On 9/15/2016 5:20 PM, Stanislav Malyshev wrote:
Hi!
On 9/15/16 11:48 AM, Scott Arciszewski wrote:
Would the Internals team be open to discussing mitigating HashDoS in a
future version of PHP? i.e. everywhere, even for json_decode() and friends,
by fixing the problem rather than capping the maximum number of input
parameters and hoping it's good enough.
I'd propose SipHash (and/or a derivative): https://www.131002.net/siphash/
I am worries about performance. Base hash structure has to be *very*
fast. I have doubts that cryptographic function can perform at these
levels. Did you test what is performance of this function compared to
existing hash function?
If anyone wants a VERY rough estimate of relative performance
degradation as a result of switching to SipHash, here's a somewhat naive
C++ implementation of a similar data structure to that found in PHP:
https://github.com/cubiclesoft/cross-platform-cpp
(See the "Hash performance benchmark" results at the above link.)

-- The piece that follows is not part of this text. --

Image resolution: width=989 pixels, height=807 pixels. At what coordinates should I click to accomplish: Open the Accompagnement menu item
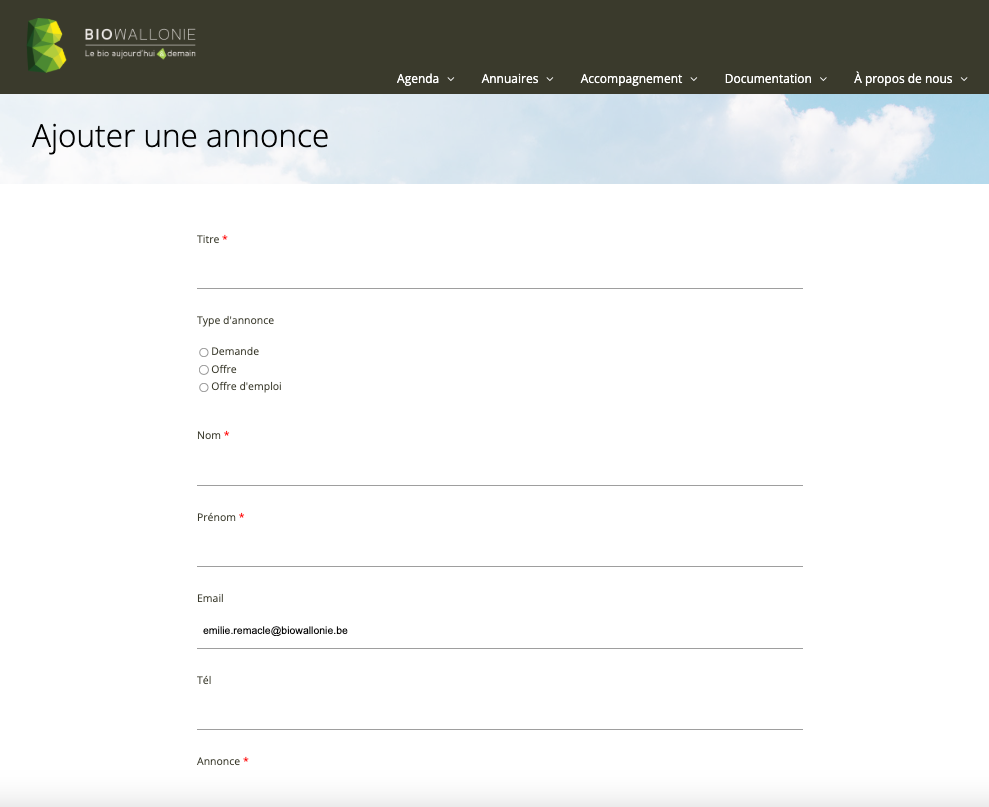click(x=631, y=79)
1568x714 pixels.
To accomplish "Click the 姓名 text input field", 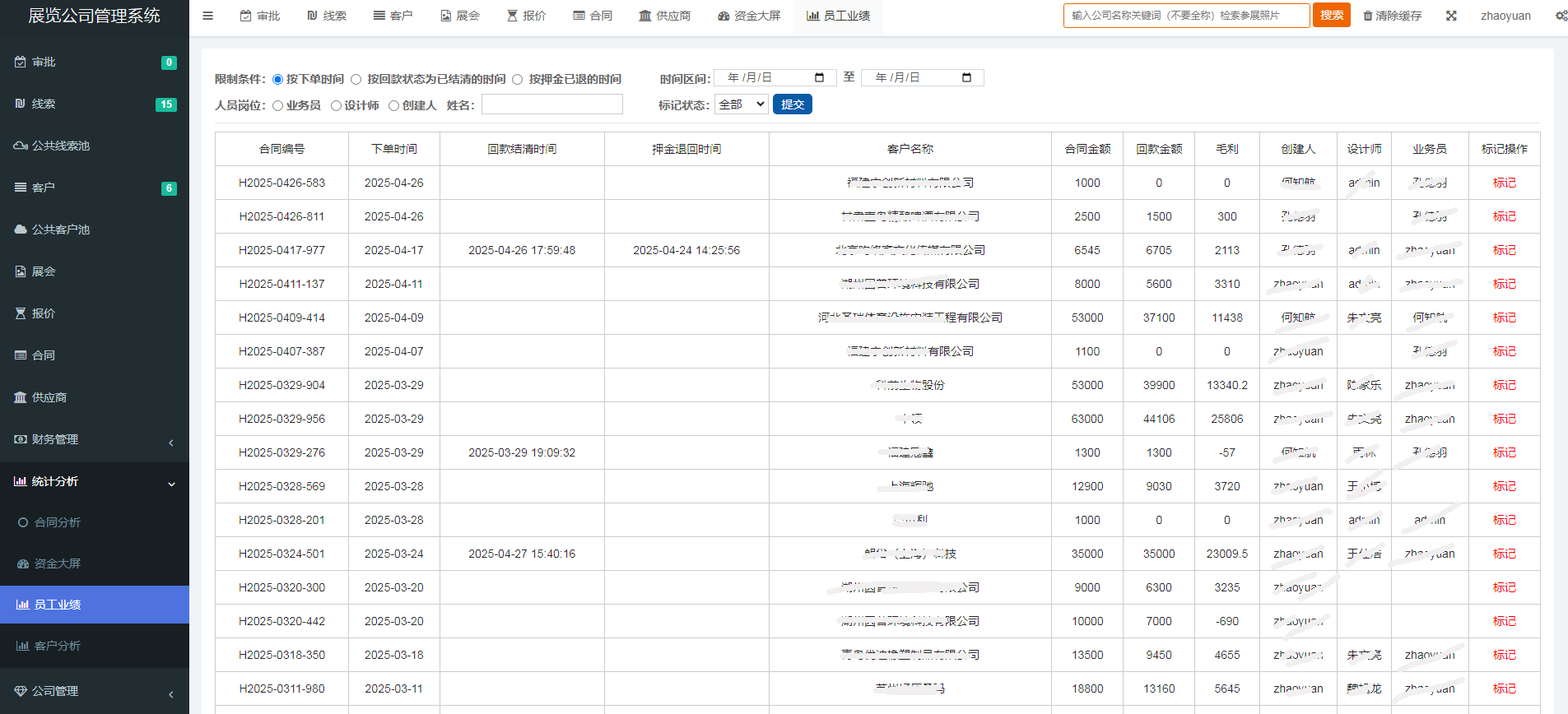I will click(x=551, y=104).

In short, there's a significant degradation just switching from djb2 to
SipHash depending on key type. A similar effect would probably be seen
in PHP.
Randomizing the starting hash value for djb2 during the core startup
sequence *could* also be effective for mitigating HashDoS. Extensive
testing would have to be done to determine how collision performance
plays out with randomized starting hash values. I can't find any
arguments anywhere against using randomized starting hash values for
djb2. Also of note, the 33 multiplier seems more critical than anything
else for mixing bits together.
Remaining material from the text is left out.